The TIA request was in response to an FCC order that partially waived the FCC’s Jan. 1, 2013, deadline requiring narrowband operation for licensees in the 470 –512 MHz bands. The LMCC agreed with TIA on the ambiguity of the FCC’s order as it addressed type acceptance of new wideband (25 kilohertz) capable equipment for use in the 470 – 512 MHz band after Jan. 1, 2011. Specifically, the LMCC agreed that the FCC should clarify its intention to both allow permissive changes to existing T-band wideband equipment and the certification of new equipment that is capable of 25-kilohertz bandwidth operation at 470 – 512 MHz.
The LMCC also stated that while the TIA petition focused on the need for clarification regarding equipment used by public-safety licensees, business and industrial licensees are equally impacted by the ambiguity in the original order, and that “all affected T-band licensees will benefit from the clarification requested within.”
“There will be a continued demand by T-band licensees for equipment capable of operating in 25-kilohertz efficiency, as the result of the order waiving the deadline which banned such operation after the end of this year in the T-band,” said the NPSTC filing. “It is possible that this demand for 25-kilohertz technologies will continue through the next decade.
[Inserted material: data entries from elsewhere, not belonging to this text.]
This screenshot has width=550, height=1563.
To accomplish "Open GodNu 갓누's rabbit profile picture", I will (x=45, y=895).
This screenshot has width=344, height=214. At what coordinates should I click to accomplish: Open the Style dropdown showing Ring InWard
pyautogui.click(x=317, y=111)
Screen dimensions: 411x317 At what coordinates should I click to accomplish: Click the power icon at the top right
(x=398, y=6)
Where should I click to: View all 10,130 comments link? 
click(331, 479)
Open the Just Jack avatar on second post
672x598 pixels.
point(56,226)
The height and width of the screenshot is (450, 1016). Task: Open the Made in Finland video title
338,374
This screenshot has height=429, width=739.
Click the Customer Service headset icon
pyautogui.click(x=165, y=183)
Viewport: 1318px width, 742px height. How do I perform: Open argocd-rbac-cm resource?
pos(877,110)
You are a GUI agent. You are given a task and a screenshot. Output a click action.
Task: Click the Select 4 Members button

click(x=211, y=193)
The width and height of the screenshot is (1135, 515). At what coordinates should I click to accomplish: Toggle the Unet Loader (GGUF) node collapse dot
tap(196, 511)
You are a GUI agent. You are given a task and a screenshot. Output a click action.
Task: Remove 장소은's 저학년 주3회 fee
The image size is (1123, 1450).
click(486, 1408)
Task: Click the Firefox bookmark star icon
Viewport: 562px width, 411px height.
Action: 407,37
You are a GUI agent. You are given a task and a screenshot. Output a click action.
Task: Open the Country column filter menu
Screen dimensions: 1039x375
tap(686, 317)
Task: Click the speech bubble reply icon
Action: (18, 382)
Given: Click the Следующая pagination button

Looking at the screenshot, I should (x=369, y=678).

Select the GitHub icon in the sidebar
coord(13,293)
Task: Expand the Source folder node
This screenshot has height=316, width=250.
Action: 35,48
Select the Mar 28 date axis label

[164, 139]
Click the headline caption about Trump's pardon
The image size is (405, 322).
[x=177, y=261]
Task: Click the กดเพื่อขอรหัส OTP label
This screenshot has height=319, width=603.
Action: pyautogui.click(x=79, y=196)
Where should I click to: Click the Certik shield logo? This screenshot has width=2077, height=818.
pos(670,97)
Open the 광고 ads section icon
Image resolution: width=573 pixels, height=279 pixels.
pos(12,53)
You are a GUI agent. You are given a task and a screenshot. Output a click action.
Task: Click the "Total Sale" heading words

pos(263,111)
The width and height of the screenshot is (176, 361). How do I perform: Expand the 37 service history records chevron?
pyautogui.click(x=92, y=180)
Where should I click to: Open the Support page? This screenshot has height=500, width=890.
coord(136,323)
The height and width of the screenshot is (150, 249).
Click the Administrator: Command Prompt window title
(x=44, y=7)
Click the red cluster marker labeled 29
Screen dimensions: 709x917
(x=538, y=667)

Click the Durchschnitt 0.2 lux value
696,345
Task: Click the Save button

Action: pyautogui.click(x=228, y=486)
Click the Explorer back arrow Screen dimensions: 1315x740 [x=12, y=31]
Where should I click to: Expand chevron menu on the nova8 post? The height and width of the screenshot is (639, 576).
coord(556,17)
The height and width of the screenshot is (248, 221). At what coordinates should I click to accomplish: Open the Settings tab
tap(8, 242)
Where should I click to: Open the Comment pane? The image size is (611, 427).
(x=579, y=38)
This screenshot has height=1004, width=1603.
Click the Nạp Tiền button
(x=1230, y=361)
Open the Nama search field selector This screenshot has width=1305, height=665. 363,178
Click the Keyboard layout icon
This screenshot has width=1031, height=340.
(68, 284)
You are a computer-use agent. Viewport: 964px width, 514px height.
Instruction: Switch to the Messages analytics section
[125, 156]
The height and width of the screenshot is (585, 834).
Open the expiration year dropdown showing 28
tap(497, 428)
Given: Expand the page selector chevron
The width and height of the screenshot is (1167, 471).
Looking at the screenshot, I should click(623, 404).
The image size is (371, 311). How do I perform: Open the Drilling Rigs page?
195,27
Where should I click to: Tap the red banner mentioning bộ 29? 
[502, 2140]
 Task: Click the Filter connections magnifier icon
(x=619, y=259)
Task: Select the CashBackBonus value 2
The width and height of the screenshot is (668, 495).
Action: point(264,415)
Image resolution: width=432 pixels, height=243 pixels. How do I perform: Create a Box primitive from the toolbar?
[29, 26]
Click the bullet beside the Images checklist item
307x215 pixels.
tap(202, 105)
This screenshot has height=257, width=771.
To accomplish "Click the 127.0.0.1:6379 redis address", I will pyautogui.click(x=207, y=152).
Unless the commission clarifies that it is also waiving the ban on the inclusion of 25-kilohertz efficiency in T-band equipment authorization applications filed on or after Jan. 1, 2011, the possibility not only exists but becomes increasingly likely in the near future that T-band licensees will need newly certified equipment during the interim period.”
Without a waiver clarification, manufacturers won’t be able to introduce new equipment in the T-band that includes 25-kilohertz efficiency, the NPSTC filing said.